Stellantis prevede nuovi investimenti per i motori diesel in Italia

Il gruppo Stellantis continuerà a produrre motori diesel in Italia. Sono in arrivo, infatti, nuovi investimenti per lo stabilimento di Pratola Serra, situato nella provincia di Avellino. Il sito in questione, che per anni ha prodotto motori diesel per i modelli del gruppo FCA, oggi realizza anche mascherine anti COVID, grazie ad un accordo con lo Stato italiano.

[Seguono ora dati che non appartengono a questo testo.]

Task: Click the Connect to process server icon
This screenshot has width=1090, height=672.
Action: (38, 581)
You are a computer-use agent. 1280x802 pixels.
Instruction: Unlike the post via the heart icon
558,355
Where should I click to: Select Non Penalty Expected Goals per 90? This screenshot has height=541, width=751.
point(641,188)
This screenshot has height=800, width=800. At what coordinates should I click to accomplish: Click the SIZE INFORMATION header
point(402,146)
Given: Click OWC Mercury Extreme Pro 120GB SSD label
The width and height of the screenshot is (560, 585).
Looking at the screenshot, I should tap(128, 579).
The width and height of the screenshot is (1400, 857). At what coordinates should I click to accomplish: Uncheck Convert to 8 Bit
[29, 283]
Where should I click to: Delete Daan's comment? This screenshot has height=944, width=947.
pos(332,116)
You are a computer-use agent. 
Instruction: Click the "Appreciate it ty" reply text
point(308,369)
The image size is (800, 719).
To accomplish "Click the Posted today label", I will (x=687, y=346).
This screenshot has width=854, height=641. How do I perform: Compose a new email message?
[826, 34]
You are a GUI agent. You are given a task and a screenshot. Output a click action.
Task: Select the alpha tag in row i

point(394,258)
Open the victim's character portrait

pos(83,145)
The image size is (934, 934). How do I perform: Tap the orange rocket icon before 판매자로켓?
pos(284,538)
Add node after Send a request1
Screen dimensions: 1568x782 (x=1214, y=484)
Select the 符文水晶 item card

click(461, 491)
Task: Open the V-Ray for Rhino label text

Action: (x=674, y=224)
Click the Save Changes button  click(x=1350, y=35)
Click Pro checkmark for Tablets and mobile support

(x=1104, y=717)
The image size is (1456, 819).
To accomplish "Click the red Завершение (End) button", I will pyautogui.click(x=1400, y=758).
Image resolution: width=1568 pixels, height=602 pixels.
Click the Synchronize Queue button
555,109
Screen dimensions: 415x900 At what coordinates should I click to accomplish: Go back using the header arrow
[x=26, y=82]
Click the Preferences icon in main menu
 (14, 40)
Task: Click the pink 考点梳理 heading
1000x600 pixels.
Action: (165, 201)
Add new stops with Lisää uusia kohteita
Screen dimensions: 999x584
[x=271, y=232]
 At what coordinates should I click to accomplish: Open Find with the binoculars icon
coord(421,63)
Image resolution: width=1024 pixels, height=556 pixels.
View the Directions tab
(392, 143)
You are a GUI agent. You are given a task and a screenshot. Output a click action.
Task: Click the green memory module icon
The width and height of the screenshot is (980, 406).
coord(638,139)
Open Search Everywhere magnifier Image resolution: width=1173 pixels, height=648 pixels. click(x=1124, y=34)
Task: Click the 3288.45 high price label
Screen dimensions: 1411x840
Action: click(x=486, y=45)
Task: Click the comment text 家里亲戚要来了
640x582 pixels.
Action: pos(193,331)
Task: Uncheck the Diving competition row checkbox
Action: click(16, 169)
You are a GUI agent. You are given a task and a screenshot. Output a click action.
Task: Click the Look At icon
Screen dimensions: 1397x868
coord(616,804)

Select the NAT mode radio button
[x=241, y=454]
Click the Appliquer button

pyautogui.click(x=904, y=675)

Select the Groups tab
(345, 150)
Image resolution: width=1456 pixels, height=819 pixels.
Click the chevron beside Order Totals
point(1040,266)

Il futuro è però definito. A Pratola Serra, grazie ai nuovi investimenti, è previsto l’avvio della produzione di motori diesel Euro 7 mod. B 2.2. I nuovi propulsori, revisionati per soddisfare le normative future dell’UE in tema di emissioni, entreranno in produzione nel corso del 2024. La conferma ufficiale in merito ai nuovi investimenti arriverà con il piano industriale di Stellantis che, ricordiamo, verrà annunciato nel corso del primo trimestre del prossimo anno.

I nuovi investimenti nel diesel in Italia rappresentano un elemento importante per il futuro delle attività produttive di Stellantis nel nostro Paese. Il diesel, anche e soprattutto per via dei veicoli commerciali leggeri, continuerà ad essere un riferimento delle attività produttive italiane. Staremo a vedere se i diesel futuri arriveranno anche sulle auto di Stellantis o se il gruppo interromperà progressivamente la produzione delle varianti a gasolio.

In alcuni segmenti di mercato, i motori diesel rappresentano ancora una porzione rilevante delle vendite. L’addio definitivo alle motorizzazioni a gasolio, quindi, potrebbe essere ancora lontano. Maggiori dettagli sulla questione arriveranno nel corso dei prossimi mesi.